- Document passage
┏━━
One day I wrote her name upon the strand . . . .

……………………………………………

O, no, it is an ever-fixed mark

  • Line 4 of Spenser’s sonnet uses alliteration, the repetition of consonant sounds (“made my paynes his prey”). So, too, does line 1 of Shakespeare’s poem “Let me not to the marriage of true minds . . . .”).
  • Line 4 of Spenser’s sonnet uses personification (“But came the tyde, and made my paynes his prey”). So, too, does line 9 of Shakespeare’s poem (“Love’s not Time’s fool”).
  • Lines 9-10 of Spenser’s sonnet use enjambment, in which the poet uses no punctuation at the end of a line and thus runs the sense of the phrasing smoothly into the next line:

“Not so,” quod I, “let baser things devize

To die in dust, but you shall live by fame . . . .”

Shakespeare uses this device frequently throughout his sonnet, as in lines 1-2:

Let me not to the marriage of true minds

Admit impediments . . . .

  • Both poems use imagery of nature to emphasize their points (as in lines 1-2 of Spenser’s sonnet and in lines 6 and 10 of Shakespeare’s poem).

Both poems celebrate true love (as opposed to selfish desire). Spenser’s is literally more dramatic, since both the male and the female speak; Shakespeare’s poem, on the other hand, presents simply the voice of the speaker himself.
┗━━
- Instruction A
In the passage on the two sonnets, write out the text from "Admit impediments ." to "the speaker himself.", substituting "images" for "imagery".
- Instruction B
Answer these questions from the passage on the two sonnets.
(i) Which line of Shakespeare's poem does the passage cite as using personification?
(ii) What is the device called in which a poet runs the sense of the phrasing into the next line with no punctuation at the end of a line?
(iii) In Spenser's sonnet, who speaks?

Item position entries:
┏━━
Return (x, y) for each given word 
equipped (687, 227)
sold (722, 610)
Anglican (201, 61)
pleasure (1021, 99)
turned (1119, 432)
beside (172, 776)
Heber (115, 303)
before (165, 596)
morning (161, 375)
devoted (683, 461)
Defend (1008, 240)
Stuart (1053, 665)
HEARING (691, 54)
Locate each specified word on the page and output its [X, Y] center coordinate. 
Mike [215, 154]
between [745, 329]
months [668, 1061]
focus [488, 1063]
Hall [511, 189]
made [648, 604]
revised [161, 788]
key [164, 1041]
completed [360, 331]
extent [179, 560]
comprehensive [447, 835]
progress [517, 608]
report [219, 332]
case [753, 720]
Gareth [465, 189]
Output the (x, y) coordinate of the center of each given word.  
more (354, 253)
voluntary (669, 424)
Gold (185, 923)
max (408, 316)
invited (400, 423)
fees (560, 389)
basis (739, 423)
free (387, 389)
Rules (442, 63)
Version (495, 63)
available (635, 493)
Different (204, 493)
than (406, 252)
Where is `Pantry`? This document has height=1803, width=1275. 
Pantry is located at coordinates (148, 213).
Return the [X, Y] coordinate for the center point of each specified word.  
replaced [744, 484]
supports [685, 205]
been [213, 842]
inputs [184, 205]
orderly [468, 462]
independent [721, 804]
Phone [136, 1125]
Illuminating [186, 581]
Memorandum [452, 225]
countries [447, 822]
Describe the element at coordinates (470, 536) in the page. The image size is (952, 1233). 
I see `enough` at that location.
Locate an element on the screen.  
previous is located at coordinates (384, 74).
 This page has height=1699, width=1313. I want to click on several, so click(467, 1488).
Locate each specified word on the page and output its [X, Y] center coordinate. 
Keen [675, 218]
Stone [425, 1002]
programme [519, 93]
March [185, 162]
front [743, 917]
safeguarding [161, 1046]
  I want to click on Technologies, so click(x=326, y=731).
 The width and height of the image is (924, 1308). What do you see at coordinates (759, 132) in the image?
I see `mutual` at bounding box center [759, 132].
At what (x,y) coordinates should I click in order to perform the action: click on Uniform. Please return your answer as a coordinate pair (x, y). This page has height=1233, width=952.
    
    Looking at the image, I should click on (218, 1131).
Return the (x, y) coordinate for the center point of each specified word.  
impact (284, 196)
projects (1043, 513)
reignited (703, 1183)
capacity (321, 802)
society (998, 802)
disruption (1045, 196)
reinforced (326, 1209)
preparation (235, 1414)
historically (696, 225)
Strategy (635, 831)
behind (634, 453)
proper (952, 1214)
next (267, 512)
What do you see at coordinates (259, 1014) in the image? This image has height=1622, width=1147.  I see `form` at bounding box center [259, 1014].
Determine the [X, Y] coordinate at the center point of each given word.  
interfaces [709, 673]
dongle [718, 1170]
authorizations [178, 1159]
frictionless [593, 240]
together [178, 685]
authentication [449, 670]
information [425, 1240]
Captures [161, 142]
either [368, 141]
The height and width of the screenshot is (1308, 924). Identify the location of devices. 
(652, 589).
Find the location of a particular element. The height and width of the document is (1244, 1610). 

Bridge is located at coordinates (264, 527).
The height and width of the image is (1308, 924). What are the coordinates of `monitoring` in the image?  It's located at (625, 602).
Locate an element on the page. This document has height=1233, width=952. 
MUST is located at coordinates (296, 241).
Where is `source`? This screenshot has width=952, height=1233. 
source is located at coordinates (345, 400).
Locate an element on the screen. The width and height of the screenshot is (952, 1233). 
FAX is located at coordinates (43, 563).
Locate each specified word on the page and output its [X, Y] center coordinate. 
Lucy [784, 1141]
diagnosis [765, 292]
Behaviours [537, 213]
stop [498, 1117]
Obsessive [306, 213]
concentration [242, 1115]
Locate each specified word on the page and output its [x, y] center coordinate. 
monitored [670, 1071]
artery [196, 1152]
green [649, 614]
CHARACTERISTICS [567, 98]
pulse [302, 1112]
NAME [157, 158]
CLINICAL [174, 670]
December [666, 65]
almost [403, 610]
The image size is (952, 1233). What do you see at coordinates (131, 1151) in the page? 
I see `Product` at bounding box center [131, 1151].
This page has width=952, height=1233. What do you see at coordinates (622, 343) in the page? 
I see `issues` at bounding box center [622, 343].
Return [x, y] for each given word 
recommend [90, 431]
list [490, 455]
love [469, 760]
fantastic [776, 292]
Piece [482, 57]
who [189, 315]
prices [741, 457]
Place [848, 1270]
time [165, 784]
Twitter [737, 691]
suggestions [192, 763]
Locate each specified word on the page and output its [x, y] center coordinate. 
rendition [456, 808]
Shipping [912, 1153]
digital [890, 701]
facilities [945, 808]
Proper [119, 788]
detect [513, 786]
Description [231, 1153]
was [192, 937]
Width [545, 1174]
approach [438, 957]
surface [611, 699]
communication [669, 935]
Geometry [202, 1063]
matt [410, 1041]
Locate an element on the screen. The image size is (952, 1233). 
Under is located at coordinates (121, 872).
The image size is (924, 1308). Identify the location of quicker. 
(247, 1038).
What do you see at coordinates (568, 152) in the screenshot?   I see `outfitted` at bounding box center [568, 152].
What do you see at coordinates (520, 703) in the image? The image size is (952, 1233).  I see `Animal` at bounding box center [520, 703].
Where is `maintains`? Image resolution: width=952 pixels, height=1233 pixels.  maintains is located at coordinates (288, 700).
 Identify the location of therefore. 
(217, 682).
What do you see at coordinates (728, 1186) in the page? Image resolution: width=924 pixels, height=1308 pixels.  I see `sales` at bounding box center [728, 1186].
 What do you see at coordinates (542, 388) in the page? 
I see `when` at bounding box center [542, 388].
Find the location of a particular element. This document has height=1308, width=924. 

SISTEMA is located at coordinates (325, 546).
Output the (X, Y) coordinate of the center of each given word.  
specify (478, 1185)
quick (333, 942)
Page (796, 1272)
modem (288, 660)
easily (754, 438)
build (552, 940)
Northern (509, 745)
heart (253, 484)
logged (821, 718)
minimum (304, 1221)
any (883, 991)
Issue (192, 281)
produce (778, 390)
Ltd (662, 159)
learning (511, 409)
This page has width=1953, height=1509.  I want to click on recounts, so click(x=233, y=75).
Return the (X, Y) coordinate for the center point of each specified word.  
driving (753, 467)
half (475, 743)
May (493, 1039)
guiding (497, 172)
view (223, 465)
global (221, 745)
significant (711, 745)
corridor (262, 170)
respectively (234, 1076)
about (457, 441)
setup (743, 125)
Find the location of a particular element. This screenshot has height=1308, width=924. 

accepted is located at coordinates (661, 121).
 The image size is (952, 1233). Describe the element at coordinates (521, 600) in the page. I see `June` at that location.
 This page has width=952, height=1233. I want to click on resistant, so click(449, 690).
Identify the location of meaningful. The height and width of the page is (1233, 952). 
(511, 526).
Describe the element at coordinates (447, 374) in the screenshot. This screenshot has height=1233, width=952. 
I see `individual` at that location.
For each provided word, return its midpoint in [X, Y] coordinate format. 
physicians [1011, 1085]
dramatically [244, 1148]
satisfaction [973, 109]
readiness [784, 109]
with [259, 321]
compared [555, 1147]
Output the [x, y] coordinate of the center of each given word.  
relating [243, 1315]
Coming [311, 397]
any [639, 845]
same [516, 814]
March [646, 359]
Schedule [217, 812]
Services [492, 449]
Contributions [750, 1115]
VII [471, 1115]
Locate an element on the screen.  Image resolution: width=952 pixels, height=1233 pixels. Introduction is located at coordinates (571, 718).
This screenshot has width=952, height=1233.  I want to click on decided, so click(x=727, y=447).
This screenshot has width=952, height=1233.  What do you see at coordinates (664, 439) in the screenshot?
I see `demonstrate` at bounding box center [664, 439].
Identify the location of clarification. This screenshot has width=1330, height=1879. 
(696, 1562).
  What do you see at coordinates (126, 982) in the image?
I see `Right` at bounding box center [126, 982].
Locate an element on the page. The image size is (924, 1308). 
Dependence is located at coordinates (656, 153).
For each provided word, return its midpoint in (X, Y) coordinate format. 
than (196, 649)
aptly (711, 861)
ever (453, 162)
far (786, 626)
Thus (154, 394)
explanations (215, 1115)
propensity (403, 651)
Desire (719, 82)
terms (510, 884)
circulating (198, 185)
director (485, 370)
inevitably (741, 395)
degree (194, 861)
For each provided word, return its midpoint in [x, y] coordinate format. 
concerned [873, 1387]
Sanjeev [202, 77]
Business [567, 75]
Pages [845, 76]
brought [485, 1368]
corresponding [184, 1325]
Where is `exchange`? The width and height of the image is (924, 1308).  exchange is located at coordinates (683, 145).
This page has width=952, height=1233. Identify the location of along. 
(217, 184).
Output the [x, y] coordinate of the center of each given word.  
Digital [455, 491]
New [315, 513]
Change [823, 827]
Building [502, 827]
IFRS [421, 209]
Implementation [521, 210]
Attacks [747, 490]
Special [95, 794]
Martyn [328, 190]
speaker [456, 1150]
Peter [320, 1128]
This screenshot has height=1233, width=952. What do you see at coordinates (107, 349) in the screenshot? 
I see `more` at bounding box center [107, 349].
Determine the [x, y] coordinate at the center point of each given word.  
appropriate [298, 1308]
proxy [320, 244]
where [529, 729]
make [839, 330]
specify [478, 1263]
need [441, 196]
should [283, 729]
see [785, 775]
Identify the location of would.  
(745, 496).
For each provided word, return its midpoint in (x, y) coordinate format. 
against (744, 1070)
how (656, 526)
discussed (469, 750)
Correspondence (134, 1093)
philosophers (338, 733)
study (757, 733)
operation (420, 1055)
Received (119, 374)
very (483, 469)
┗━━
- Answer A
Admit impediments . . . .

  • Both poems use images of nature to emphasize their points (as in lines 1-2 of Spenser’s sonnet and in lines 6 and 10 of Shakespeare’s poem).

Both poems celebrate true love (as opposed to selfish desire). Spenser’s is literally more dramatic, since both the male and the female speak; Shakespeare’s poem, on the other hand, presents simply the voice of the speaker himself.

- Answer B
(i) Line 9 ("Love’s not Time’s fool").
(ii) Enjambment.
(iii) Both the male and the female speak.